Magali Arriola is an art critic and independent curator sharing her time between Mexico City and Los Angeles. Currently she is curator-in-residence at the Wattis Institute for Contemporary Art in San Francisco. From 1998 to 2001 she was chief curator at Museo Carrillo Gil (Mexico City). Among her most recent projects are 'What once past for a future or the landscapes of the living dead' (Art2102, Los Angeles, 2005), 'Only Characters Change' (Museo de Arte Contemporáneo MARCO, Monterrey, 2004); 'How to Learn to Love the Bomb and Stop Worrying about it' (CANAIA, Mexico City / Central de Arte at WTC, Guadalajara, Mexico, 2003-2004); 'We are all Sinners', Nordic Contemporary Art (Museo Tamayo, Mexico City / MARCO, Monterrey, N. L., 2002-2003); 'Zebra Crossing' (Haus der Kulturen der Welt, Berlin, 2002); 'Alibis' (Mexican Cultural Institute, Paris / Witt de Whith, Rotterdam, 2002) and 'Erógena' (SMAK, Stedelijk vor Aktuelle Kunst, Gent) / Museo Carrillo Gil, México, 2000). She has written for magazines as Afterall, Poliéster, Curare, ArtNexus, Parachute, Exit and Spike. She is a founding member of the group Teratoma and the independent space CANAIA (National Chamber for the Arts Industries) in Mexico City.

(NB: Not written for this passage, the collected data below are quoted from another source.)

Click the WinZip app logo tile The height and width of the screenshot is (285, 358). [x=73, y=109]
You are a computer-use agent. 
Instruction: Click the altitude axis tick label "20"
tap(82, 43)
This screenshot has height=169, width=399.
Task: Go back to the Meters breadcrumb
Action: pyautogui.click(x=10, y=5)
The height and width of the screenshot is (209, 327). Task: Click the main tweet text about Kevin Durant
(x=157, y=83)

Kate Fowle is currently the chair of the MA Program in Curatorial Practice at California College of the Arts in San Francisco. She founded this program with Ralph Rugoff in 2002. Trained in the United Kingdom, she was a curator for the Towner Art Gallery in Eastbourne from 1994-7, before going on to curate projects for the British Council and the 1998 UK Year of Photography, as well as publishing Scratch magazine (1996-8). In 1998 Fowle co-founded smith + fowle, a curatorial partnership based in London that developed exhibitions and commissions for galleries and public spaces across the country, including The New Art Gallery Walsall, Gasworks Gallery in London and the Contemporary Arts Society (1998-2002). Since moving to San Francisco in 2001, Fowle’s latest curatorial projects include 'Tonite!' (2003) Spanganga Gallery, San Francisco and '17 Reasons' (2003) Jack Hanley Gallery, San Francisco. She has written for magazines including [a-n], Celeste, Contemporary, Graphics International and Manifesta Journal. Recent publications include What We Want Is Free: Generosity and Exchange in Recent Art, ed. Ted Purves (New York: SUNY Press, 2005) and San Francisco: A Guide to Recent Architecture (London: B. T. Batsford, forthcoming).

Renaud Proch is a Los Angeles-based curator and currently the Director at MC (formerly The Project, Los Angeles), a gallery dedicated to the production and presentation of new works by international artists. Recent curated exhibitions include Self Formations (2005) and Ritalin (2004), both at art2102, Los Angeles, a non-profit gallery where Proch has also served on the Board of Directors for the past year. Before moving to Los Angeles in 2003, he was the Visual Arts Program Director at the Queer Cultural Center in San Francisco. Proche moved to California from London, were he graduated from the MA program in Curating Contemporary Art at the Royal College of Art. He has lectured at Camberwell College, London, the Royal College of Art, London, the California College of the Arts, San Francisco and Otis College of Art and Design, Los Angeles.